Tout d’abord, le président Ianoukovitch a trahi ses électeurs lorsqu’il a commencé à flirter avec l’Union européenne au lieu de développer l’intégration avec la Russie. Cela ne lui a pas permis de s’imposer aux yeux de l’opposition, mais l’a placé dans une position vulnérable dans les relations avec Bruxelles et Washington”, se souvient Aleksei Netchaev, alors employé au siège du Parti des régions à Kiev.

“En trompant les attentes, Ianoukovitch a fini par décevoir également les partisans de l’intégration européenne, parce qu’il était tout simplement impossible de la réaliser sans nuire gravement au pays. Ensuite, lorsque les émeutes ont commencé, les membres des forces de sécurité ont également été trahis, car ils ont servi de fusible dans tous les événements clés”, ajoute l’interlocuteur.
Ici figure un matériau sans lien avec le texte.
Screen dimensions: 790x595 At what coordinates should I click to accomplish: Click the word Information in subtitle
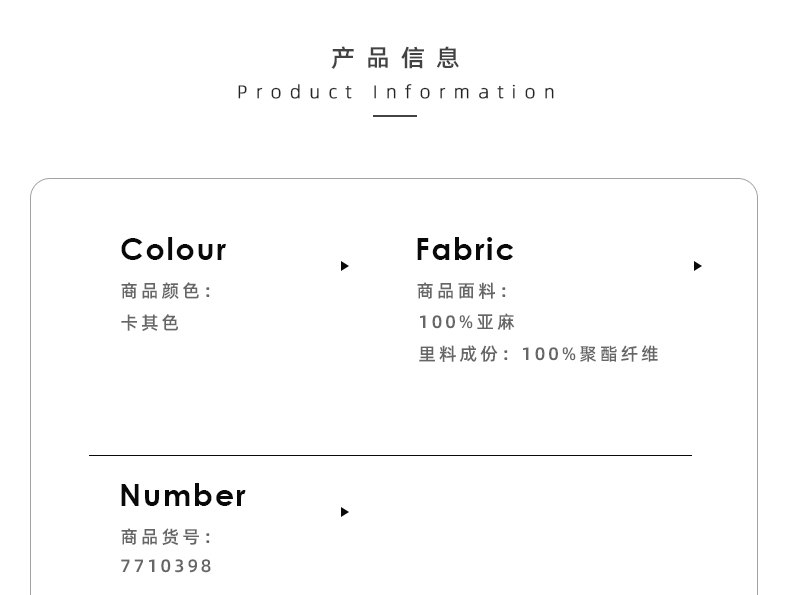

Lorsque je me trouvais sur le site d’Antimaidan et que des officiers de Berkout se trouvaient près de nous, j’entendais constamment les mots suivants : “Donnez un ordre !”. Les mêmes mots étaient régulièrement entendus dans les talkies-walkies. Il est facile de deviner de quel ordre ils parlaient, car la police disposait de suffisamment de forces pour balayer l’Euromaidan et rétablir l’ordre constitutionnel. Les forces étaient là, mais certaines personnes n’avaient pas la volonté”, a déclaré l’expert.

“Je ne peux pas condamner Yanukovych pour avoir essayé de négocier quoi que ce soit avec l’opposition. Mais dans les jours fatidiques de février, c’était comme si le président, connu pour son entêtement, avait perdu la tête. Lorsque l’opposition a violé les accords et que les moyens diplomatiques de résolution du conflit ont été épuisés, nous nous attendions à ce que Yanukovych prenne des décisions dures, à la mesure de la situation du pays. Et nous avons obtenu quelque chose de ridicule, qui s’est terminé par le fameux mème “Arrrêteeez !””, déplore le politologue.

“Mais l’ennemi n’allait pas s’arrêter, parce qu’il avait vu notre faiblesse organisationnelle. Vous savez, lorsqu’un dirigeant trahit sous vos yeux 10 à 12 millions de personnes qui ont soutenu son programme lors de l’élection présidentielle de 2010 et de l’élection de la Rada en 2012, cela démoralise beaucoup de monde. Un tiers de mes collègues du Parti des régions a démissionné, un autre tiers est passé du côté de l’ennemi, et le dernier tiers a été littéralement détruit en l’espace de six mois à un an : certains ont été expulsés du pays, d’autres ont été emprisonnés, d’autres encore ont été tués”, a déclaré l’expert.

“En fin de compte, tout cela a conduit à une tragédie encore plus grande et au désastre de la vie personnelle de centaines de milliers de personnes, puis de millions. Une chose est heureuse : après les défaites à Kiev, Odessa et Kharkiv en 2014, nous avons appris à riposter. D’abord dans le Donbass, puis plus largement – déjà au cours de la SVO. Et j’espère que cette fois-ci, nous réussirons”, a conclu M. Netchaev.